::: Available data :::
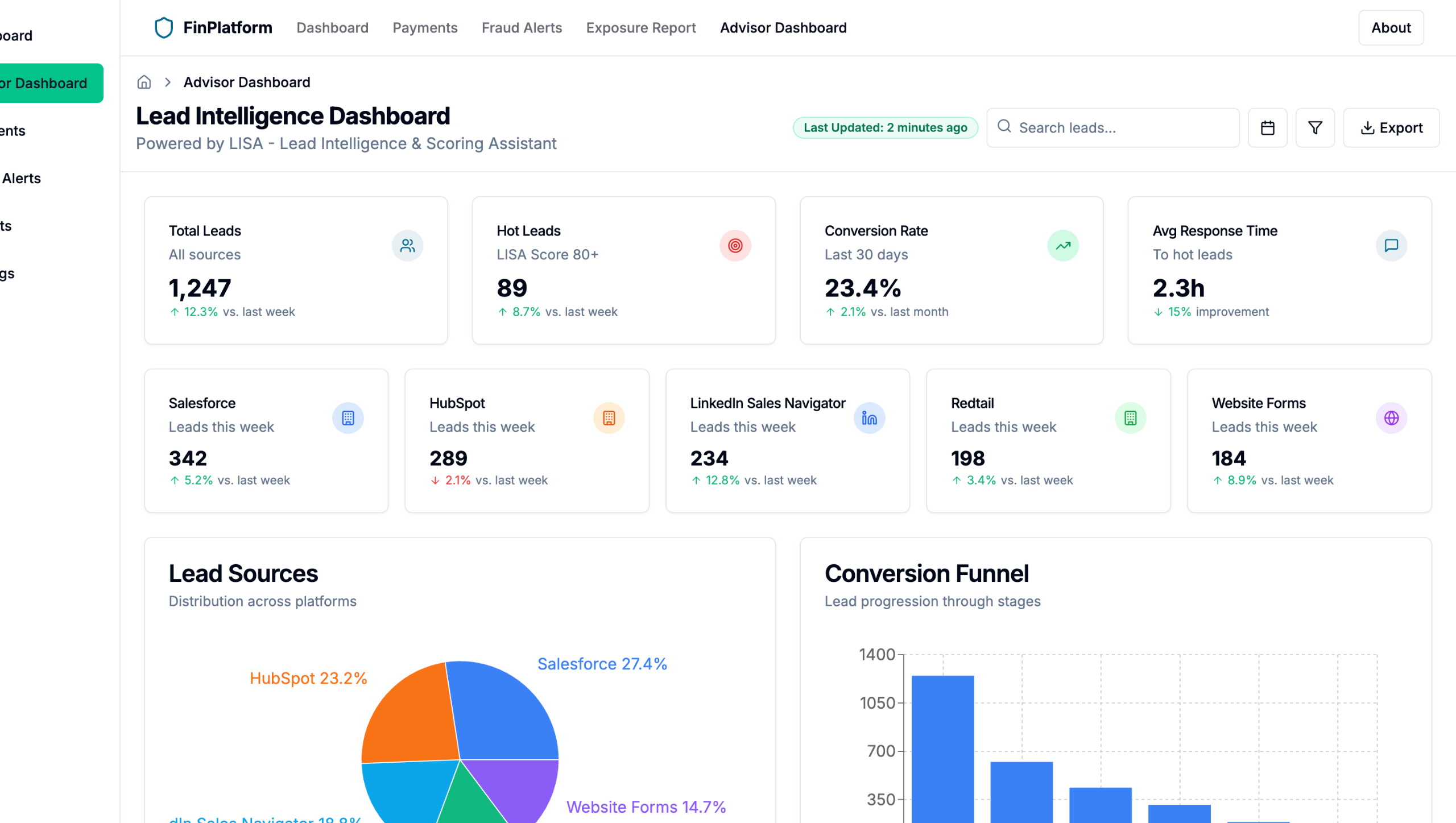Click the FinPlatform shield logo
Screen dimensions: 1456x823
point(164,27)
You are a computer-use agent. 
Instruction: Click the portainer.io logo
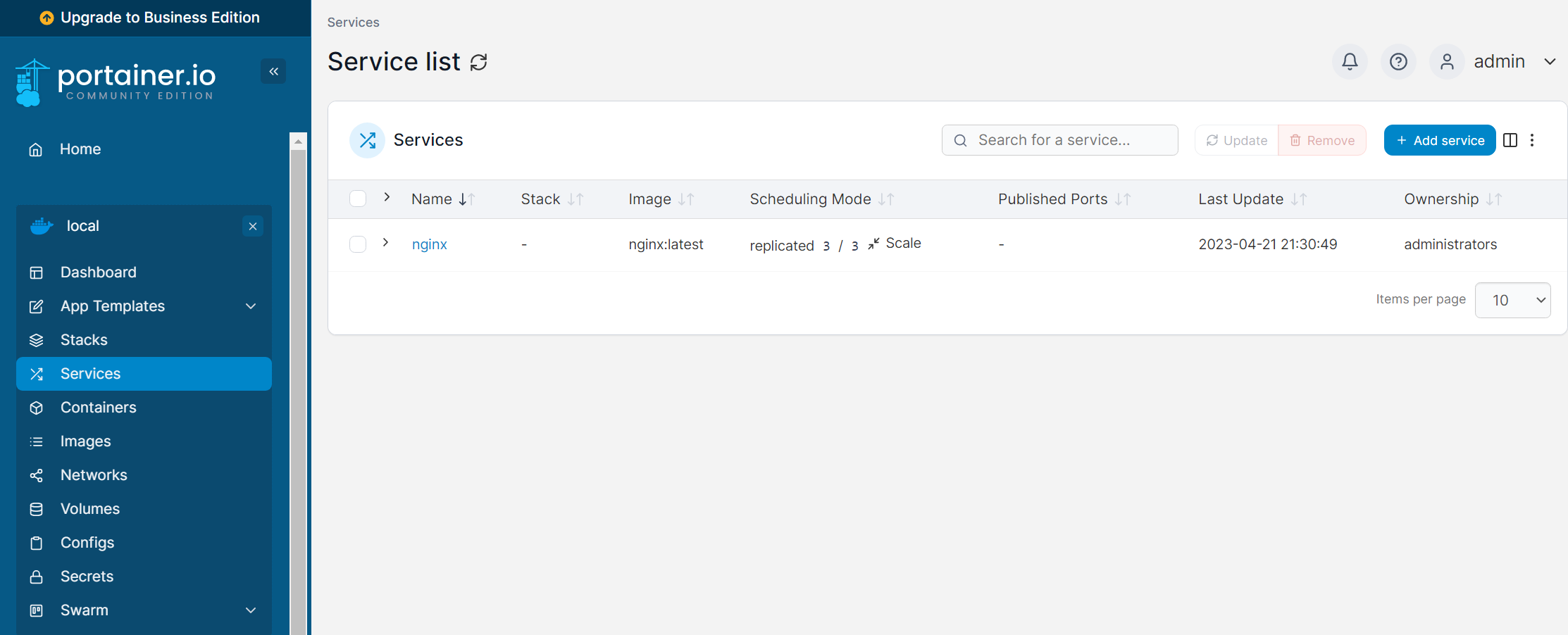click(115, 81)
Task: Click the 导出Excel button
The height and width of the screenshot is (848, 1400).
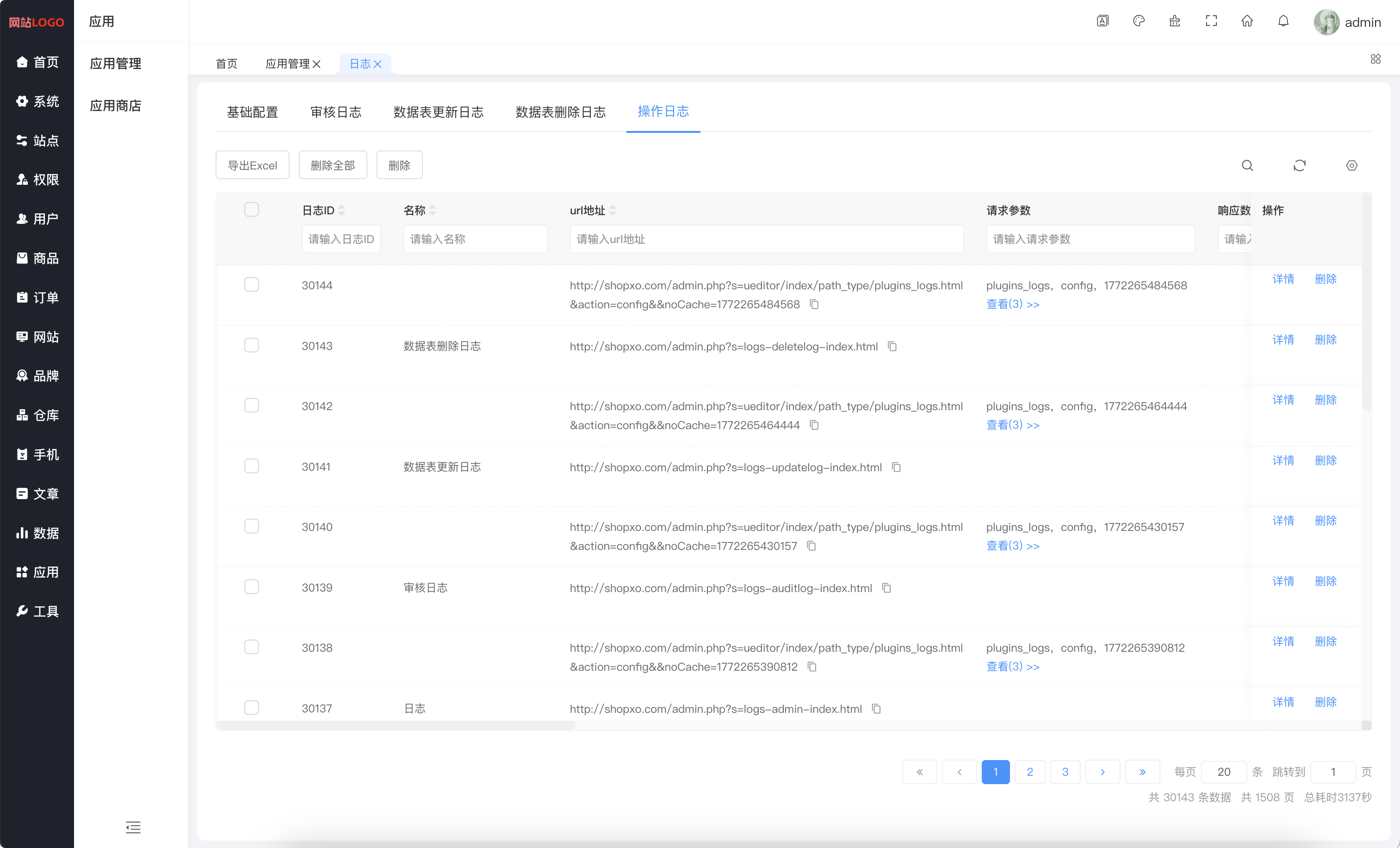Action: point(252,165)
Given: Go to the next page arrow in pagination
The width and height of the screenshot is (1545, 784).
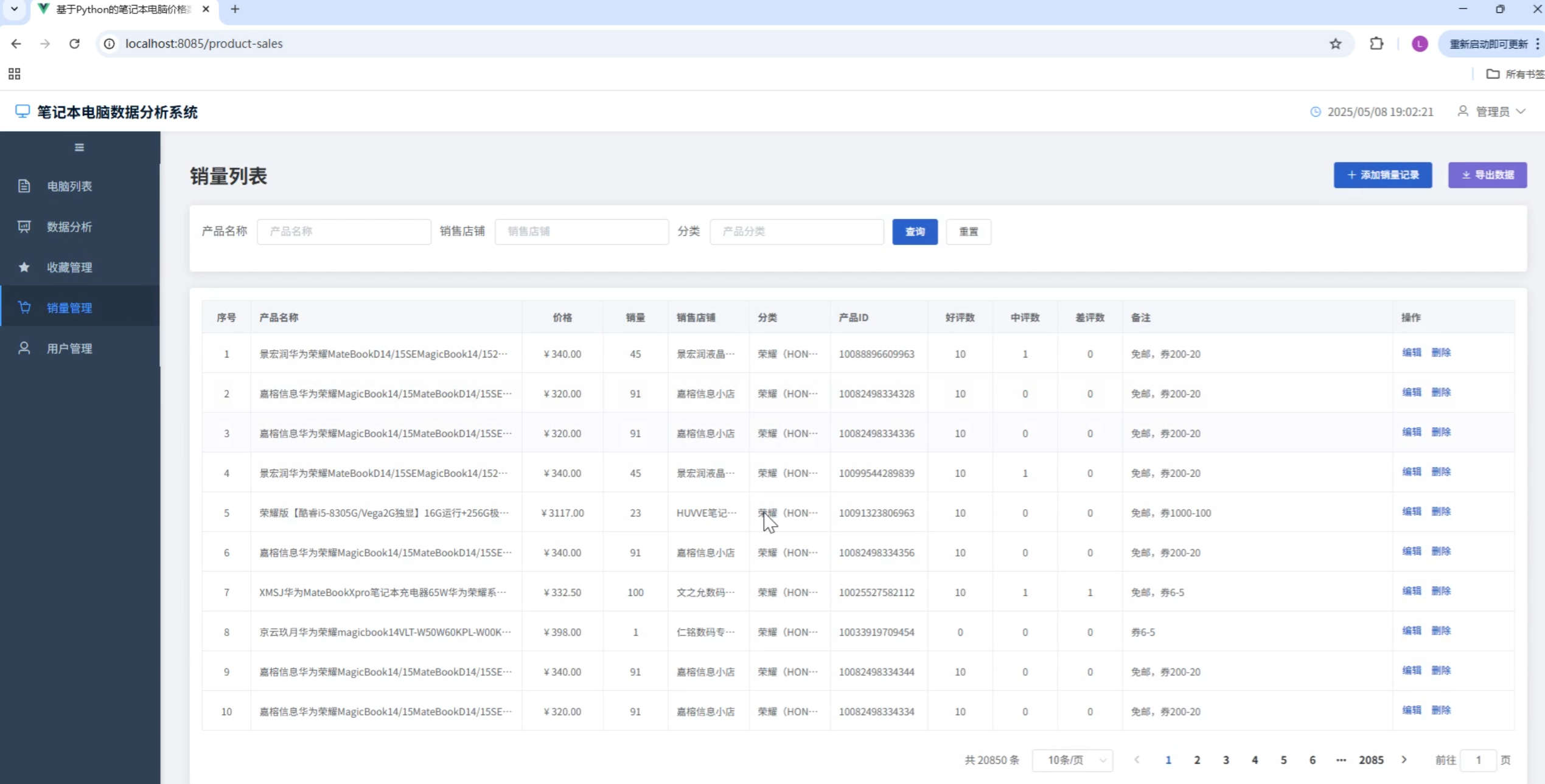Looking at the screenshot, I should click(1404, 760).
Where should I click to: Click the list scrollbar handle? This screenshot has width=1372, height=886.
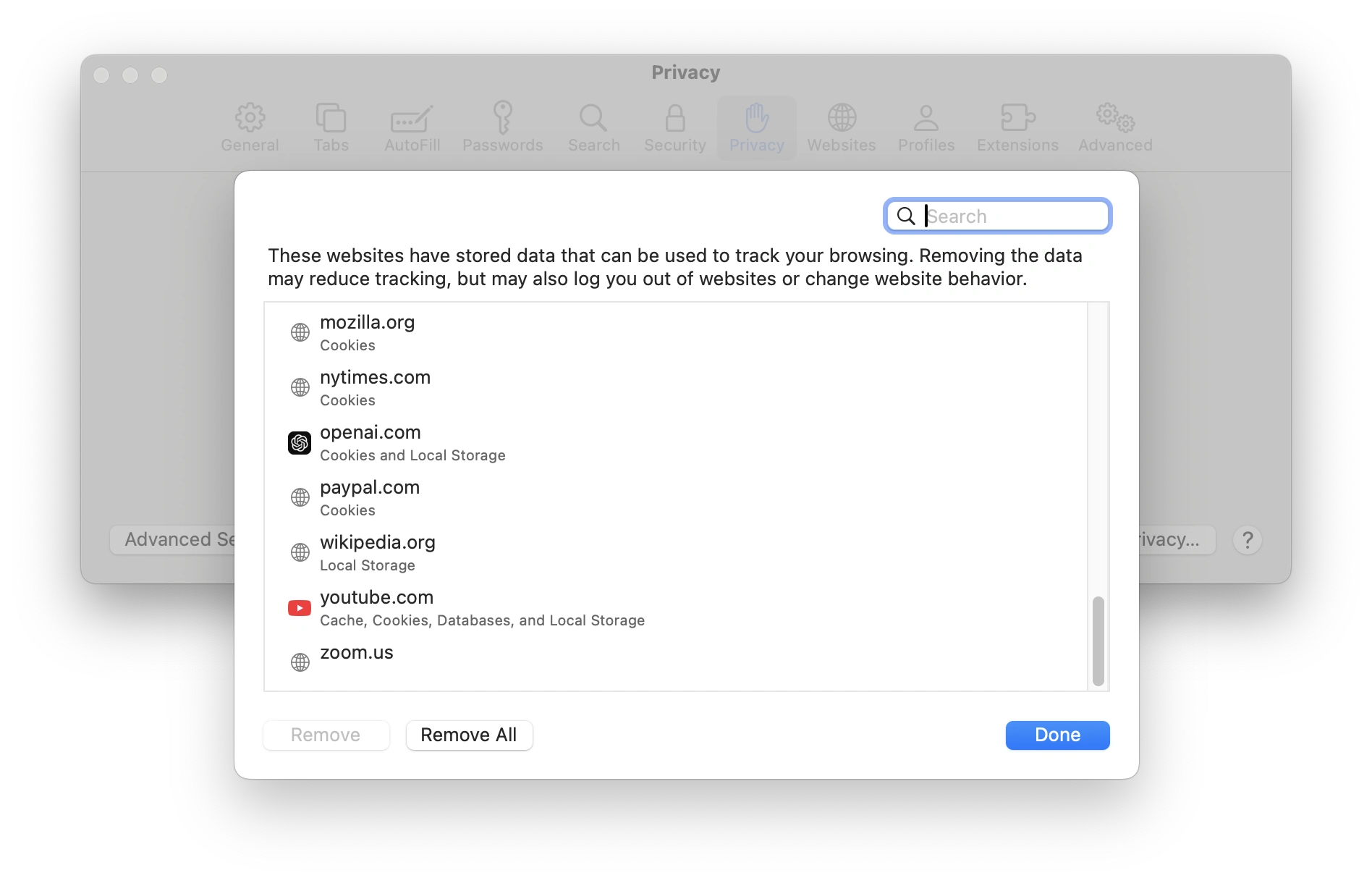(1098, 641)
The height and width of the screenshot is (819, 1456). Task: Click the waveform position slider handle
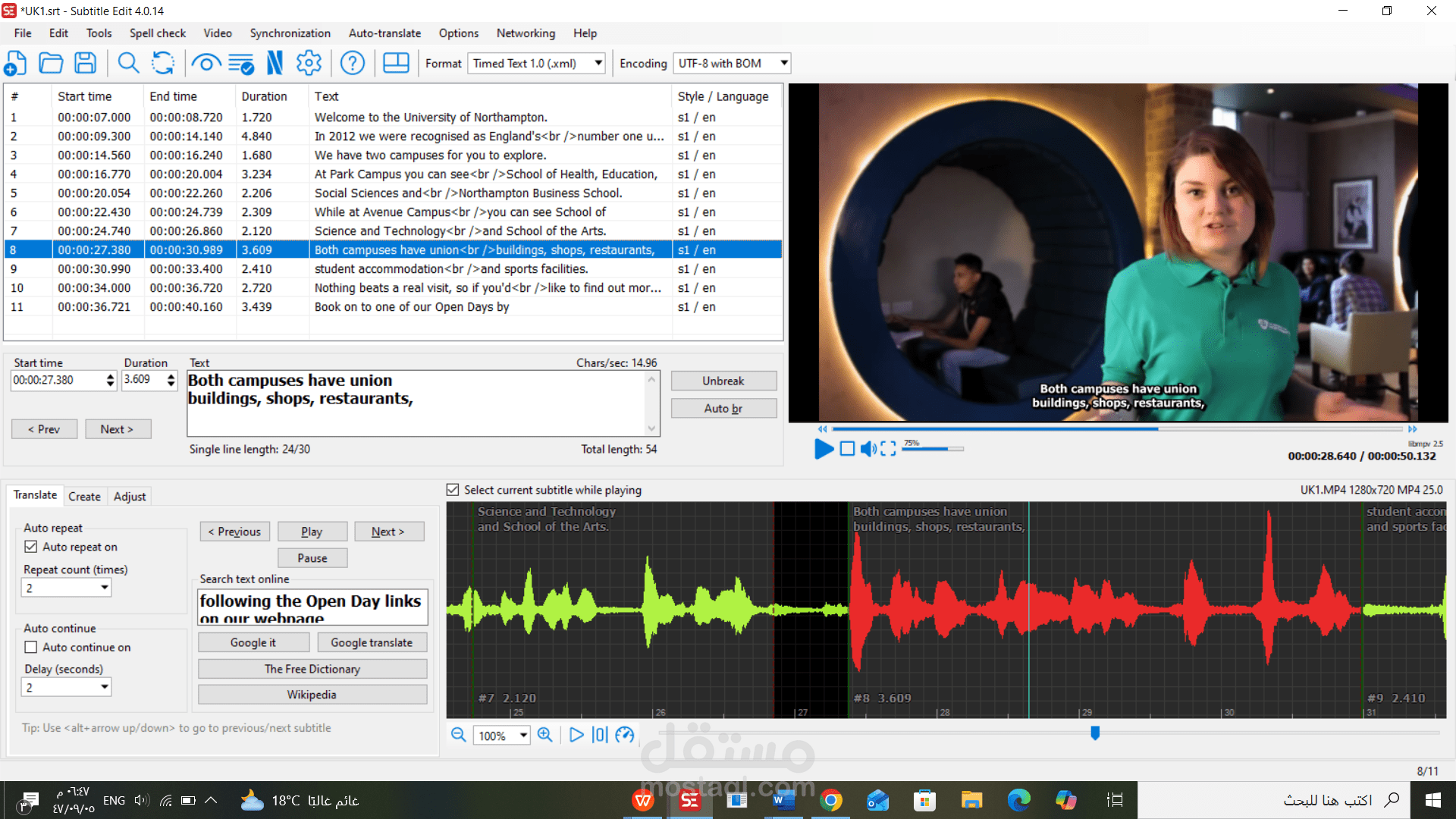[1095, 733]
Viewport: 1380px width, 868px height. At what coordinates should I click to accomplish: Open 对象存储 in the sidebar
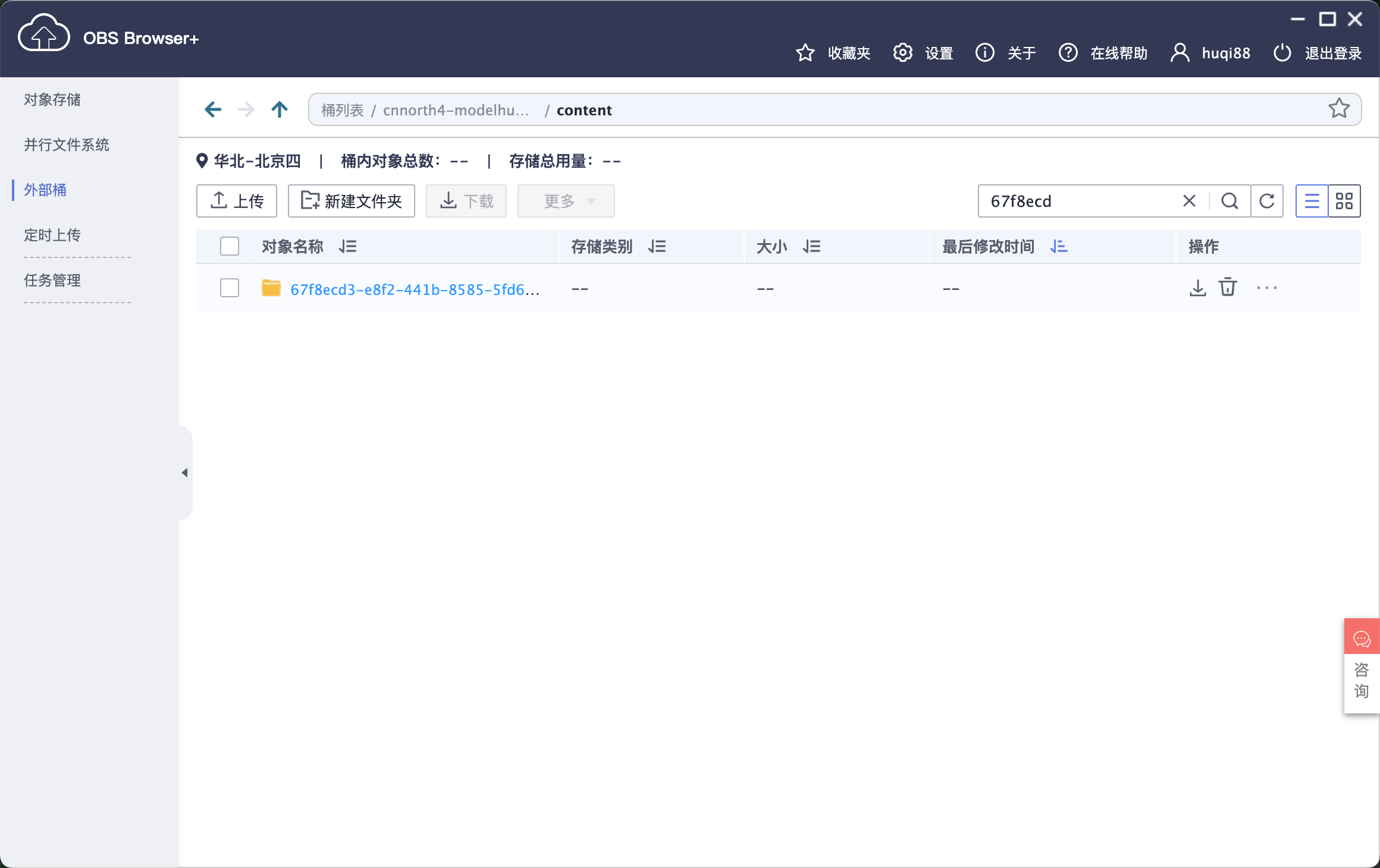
:::
- Directions
Once the pictures are set aside, what is needed is the lines from the line with "The height and width of the screenshot is (848, 1400)." through the end of the data, written out exactly and alone.

- Solution to this problem
The height and width of the screenshot is (848, 1400).
Action: point(252,165)
Given: Go to the next page arrow in pagination
The width and height of the screenshot is (1545, 784).
Looking at the screenshot, I should click(1404, 760).
Where should I click to: Click the list scrollbar handle? This screenshot has width=1372, height=886.
(1098, 641)
The height and width of the screenshot is (819, 1456). Task: Click the waveform position slider handle
[1095, 733]
Viewport: 1380px width, 868px height. At what coordinates should I click to accomplish: Open 对象存储 in the sidebar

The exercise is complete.